A Base Material represents a basic material such as water, vegetation, concrete, glass, or steel. Each Base Material used in a CDB data store has a unique name. The components of a Base Material are listed in Volume 1 Section 2.5.1 of the CDB Core standard in Table 2-6: Components of a Base Material. A Base Material Table (BMT) is provided for run-time access by client applications. More details on the file format can be found in Volume 1 Core Standard section 5.1.3, Base Material Table. CDB Base Materials are listed and stored in an XML file named \CDB\Metadata\Materials.xml. The format of the file is defined by the following UML diagram generated from an XML schema that is delivered with the CDB standard in the file named \CDB\Metadata\Schema\Base_Material_Table.xsd.

image
Figure 13. UML diagram of the base materials table

The main properties of the base materials table UML diagram are documented below.

Name

Definition

Data type & Value

Multiplicity

Base_Material

This element defines one CDB Base Material by giving it a unique name. It is recommended to provide a description.

XML

One or more (mandatory)

XML_Version

This element indicates the version of the XML file containing the list of CDB Default Values. It is independent from the version of the Standard.

string

One (mandatory)

Version

This attribute represents the version number of this file.

Version

One (mandatory)

▶ [Data excerpt]:
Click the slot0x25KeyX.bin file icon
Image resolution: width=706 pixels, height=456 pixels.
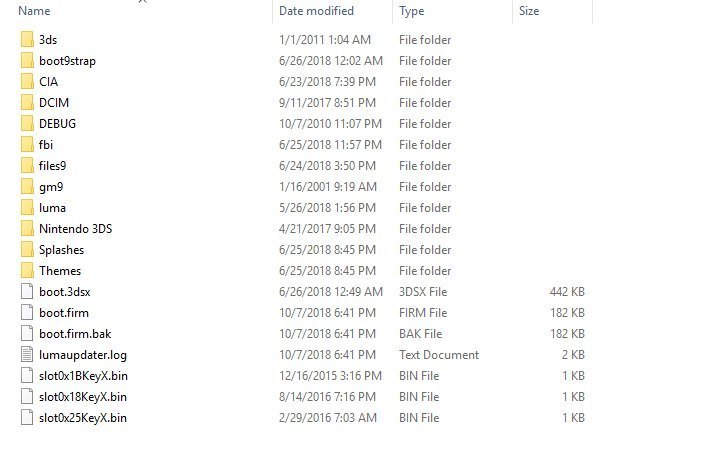pos(27,418)
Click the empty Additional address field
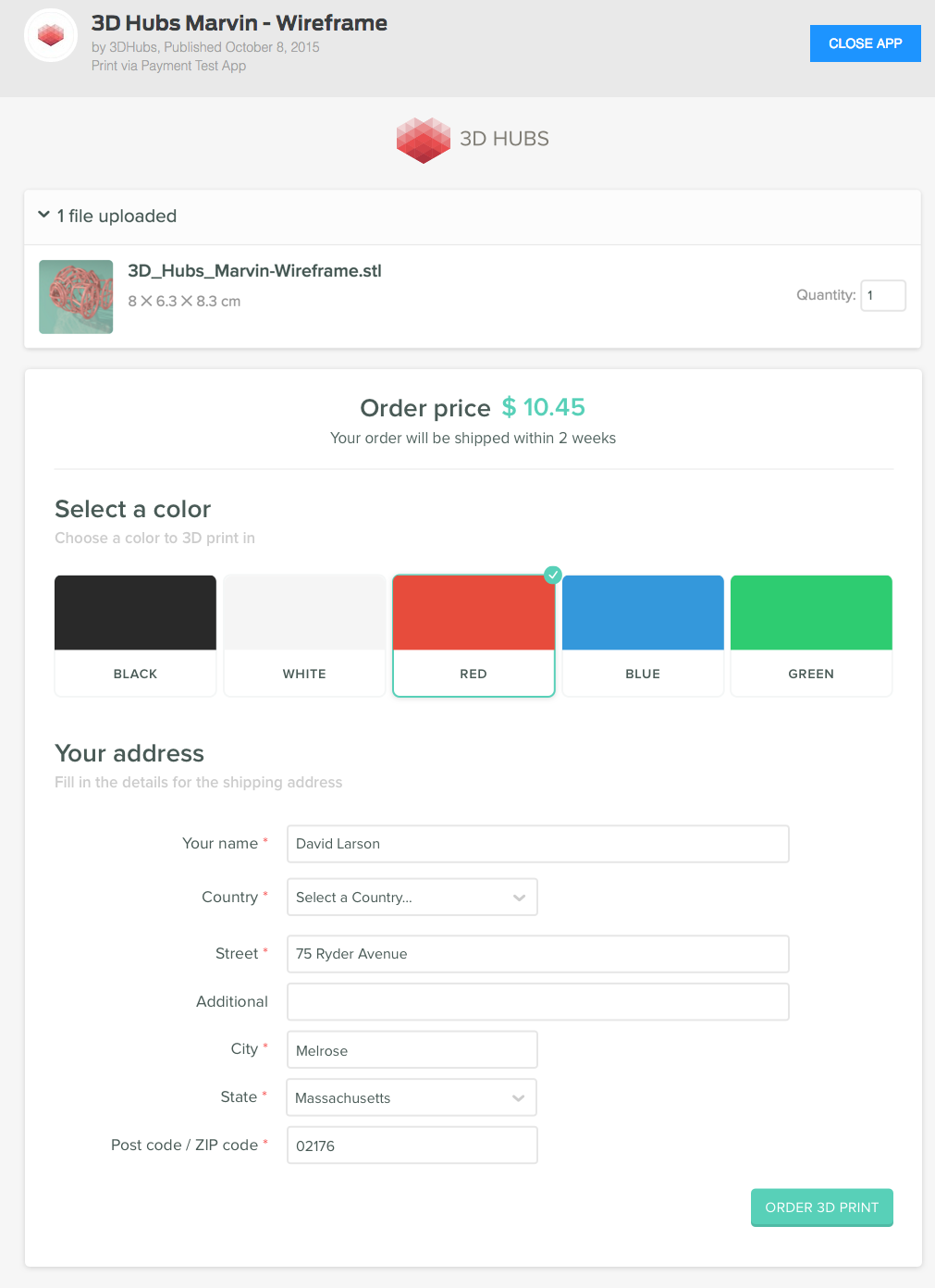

▶ [Required work]:
a) In the text on CDB base materials, what is the name of the XML file where CDB Base Materials are listed and stored?
b) Continue the text on CDB base materials from its final line.

▶ [Answers provided]:
a) \CDB\Metadata\Materials.xml

b)
3.5. Composite Material Tables

Composite Material Tables provide a structured arrangement by which Composite Materials can be defined. There are several Composite Material Tables spread across the CDB hierarchy. A CMT is a list of one or more composite materials. Note that all Composite Material Tables follow the following UML diagram.

image
Figure 14. UML diagram of composite material tables

The main properties of the composite material tables’ UML diagram are documented below.

Name

Definition

Data type & Value

Multiplicity

Composit_Material

Each composite material has a unique identification number, a name, and one or more substrates.

XML

One or more (mandatory)

Material

Each material is identified by the name of its base material and by its proportion in the substrate. This class has a weightPercentage which is an integer in the range [1,100].

Array of strings

One or more (mandatory)

Substrate

A substrate has a certain thickness and is composed of one or more base materials.

positive decimal

One or more (mandatory)

Version

This attribute represents the version number of this file.

Version

One (mandatory)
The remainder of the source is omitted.